I can think of two reasons why a team with a given level of expected points-scoring superiority might fare differently in different seasons.

  1. Because the average level of scoring in the season was different. This would mean that a given expected ratio of points conceded to points scored would translate into a different expected margin of victory. For example, a team with an expected ratio of 0.8 playing in a season where the average number of points scored in a game was 200 would be expected to win by about 111 to 89 (ie 22 points). In a season where the average total score was 175 points, a team with that same expected points-scoring ratio would be expected to win by about 97 to 78 (ie 19 points). We know - only too well - that there's a random element to every game of football, so a team expected to win by 19 points will logically carry a lower victory probability than a team expected to win by 22 points, all other things being equal.
  2. Because the variability of scores around their expected values was different. Higher levels of random variability in scoring make any expected victory margin less "safe" because there's a greater likelihood that the random variability will swamp the expected points-scoring superiority. Consider again the team in point 1 above which is expected to win by 22 points. In a season where actual victory margins behaved like Normally distributed random variables with a mean equal to their expected value and a standard deviation of 36 points, that team's victory probability would be about 73%. In a season where the standard deviation was, instead, 30 points, the victory probability would be 77%. 
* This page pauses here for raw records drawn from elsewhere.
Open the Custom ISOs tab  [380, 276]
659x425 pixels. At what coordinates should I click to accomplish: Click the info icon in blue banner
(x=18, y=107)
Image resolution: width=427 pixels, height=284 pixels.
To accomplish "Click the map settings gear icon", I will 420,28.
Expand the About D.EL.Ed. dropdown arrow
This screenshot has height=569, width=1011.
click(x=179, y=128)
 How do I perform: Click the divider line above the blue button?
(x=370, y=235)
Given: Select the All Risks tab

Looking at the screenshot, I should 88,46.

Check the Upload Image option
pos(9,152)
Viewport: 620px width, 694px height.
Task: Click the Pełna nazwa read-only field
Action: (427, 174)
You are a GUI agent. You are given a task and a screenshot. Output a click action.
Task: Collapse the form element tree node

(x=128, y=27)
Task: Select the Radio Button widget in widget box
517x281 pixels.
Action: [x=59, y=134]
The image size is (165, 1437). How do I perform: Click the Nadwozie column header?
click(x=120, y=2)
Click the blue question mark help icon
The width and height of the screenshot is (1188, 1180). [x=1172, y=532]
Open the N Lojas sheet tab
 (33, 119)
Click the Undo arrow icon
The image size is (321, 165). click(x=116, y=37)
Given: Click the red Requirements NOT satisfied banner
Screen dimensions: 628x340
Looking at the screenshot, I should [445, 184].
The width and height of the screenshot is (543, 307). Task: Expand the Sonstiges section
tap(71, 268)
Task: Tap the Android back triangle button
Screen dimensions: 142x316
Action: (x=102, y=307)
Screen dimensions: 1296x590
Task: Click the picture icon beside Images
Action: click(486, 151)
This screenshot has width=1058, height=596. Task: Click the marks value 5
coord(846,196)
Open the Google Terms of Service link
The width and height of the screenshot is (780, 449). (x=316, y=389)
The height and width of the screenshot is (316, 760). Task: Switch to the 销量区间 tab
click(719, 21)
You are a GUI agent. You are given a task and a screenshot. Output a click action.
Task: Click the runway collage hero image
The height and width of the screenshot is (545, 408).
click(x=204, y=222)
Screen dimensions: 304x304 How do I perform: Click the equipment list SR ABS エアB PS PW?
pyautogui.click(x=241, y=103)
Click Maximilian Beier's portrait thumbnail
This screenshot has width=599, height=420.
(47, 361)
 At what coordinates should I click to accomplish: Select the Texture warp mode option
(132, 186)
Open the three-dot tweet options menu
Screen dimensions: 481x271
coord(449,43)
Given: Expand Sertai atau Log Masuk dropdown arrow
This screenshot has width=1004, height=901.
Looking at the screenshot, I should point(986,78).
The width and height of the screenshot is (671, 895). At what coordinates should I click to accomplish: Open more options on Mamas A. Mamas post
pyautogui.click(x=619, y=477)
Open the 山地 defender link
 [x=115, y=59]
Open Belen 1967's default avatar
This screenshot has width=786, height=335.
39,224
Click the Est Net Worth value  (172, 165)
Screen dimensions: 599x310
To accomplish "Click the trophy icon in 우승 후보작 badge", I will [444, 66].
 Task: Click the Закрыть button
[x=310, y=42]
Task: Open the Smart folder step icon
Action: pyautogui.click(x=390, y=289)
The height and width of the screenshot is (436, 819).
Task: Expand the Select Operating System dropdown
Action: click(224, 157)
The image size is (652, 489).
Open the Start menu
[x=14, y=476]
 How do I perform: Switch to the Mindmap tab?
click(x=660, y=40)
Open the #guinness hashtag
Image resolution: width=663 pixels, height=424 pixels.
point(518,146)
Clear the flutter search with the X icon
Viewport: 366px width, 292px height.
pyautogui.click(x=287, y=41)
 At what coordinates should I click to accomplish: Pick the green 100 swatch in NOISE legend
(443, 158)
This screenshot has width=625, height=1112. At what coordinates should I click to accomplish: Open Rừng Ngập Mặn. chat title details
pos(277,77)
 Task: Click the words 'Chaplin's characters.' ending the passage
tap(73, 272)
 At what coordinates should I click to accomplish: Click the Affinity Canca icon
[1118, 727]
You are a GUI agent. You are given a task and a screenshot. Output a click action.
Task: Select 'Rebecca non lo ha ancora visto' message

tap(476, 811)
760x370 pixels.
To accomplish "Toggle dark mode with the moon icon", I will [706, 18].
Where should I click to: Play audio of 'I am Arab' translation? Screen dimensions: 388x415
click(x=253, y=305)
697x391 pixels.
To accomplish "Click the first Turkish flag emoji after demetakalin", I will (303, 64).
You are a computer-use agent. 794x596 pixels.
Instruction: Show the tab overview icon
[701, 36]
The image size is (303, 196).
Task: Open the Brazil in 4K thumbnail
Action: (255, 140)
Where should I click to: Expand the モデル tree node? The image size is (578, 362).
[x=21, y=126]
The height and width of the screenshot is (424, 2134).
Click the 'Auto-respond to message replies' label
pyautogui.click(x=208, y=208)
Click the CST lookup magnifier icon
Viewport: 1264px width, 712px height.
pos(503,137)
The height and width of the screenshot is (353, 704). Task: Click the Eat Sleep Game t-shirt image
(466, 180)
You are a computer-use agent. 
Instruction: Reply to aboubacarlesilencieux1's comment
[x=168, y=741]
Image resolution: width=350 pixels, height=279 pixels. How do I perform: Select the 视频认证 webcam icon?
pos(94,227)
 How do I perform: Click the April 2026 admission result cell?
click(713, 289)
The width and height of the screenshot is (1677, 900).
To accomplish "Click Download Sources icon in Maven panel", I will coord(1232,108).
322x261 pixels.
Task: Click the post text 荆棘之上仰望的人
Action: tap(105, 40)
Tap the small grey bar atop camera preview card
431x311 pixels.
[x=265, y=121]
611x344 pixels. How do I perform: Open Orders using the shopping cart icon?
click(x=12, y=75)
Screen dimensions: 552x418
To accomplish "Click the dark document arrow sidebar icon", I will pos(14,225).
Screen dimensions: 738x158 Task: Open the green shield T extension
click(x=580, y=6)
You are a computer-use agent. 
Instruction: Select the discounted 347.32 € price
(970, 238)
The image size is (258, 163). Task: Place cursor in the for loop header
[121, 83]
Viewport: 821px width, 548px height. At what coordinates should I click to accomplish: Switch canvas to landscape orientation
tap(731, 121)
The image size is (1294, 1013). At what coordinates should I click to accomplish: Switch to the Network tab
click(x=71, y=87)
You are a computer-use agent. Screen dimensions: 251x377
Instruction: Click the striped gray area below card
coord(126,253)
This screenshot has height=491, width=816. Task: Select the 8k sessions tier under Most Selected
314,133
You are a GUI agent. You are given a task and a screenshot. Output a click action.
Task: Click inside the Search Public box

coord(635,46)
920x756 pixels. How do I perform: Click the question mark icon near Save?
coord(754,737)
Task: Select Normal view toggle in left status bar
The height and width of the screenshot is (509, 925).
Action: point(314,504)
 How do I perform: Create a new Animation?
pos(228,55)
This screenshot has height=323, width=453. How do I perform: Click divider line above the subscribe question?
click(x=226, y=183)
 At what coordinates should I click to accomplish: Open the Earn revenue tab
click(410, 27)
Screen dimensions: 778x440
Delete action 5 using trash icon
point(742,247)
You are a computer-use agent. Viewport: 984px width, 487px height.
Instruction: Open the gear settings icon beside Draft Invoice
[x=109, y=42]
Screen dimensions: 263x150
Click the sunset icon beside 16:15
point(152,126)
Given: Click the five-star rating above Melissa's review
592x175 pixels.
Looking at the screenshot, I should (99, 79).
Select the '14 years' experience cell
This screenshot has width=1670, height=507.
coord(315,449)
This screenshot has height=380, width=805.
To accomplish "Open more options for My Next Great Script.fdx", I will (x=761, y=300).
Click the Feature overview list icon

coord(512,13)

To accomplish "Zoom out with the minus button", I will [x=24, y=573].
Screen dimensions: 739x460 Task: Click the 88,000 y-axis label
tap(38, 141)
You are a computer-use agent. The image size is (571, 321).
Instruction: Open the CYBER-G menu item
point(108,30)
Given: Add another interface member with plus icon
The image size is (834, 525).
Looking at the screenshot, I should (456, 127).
If we think about the Pythagorean Exponent in the sense of that second reason, we might consider it an index of the potential influence of luck in a given season, with lower Exponents (ie greater random variability around expectations) implying a greater potential influence of luck, and higher Exponents implying the opposite.

Finally, I'll note that viewing the Pythagorean Exponent as an indicator of the level of variability of scoring about expectations and finding different exponents for different seasons, suggests we should find heteroskedasticity in the predictive errors for models across those seasons, which is a topic I've been mulling over for some time now. I'll leave further discussion of this though to a future blog.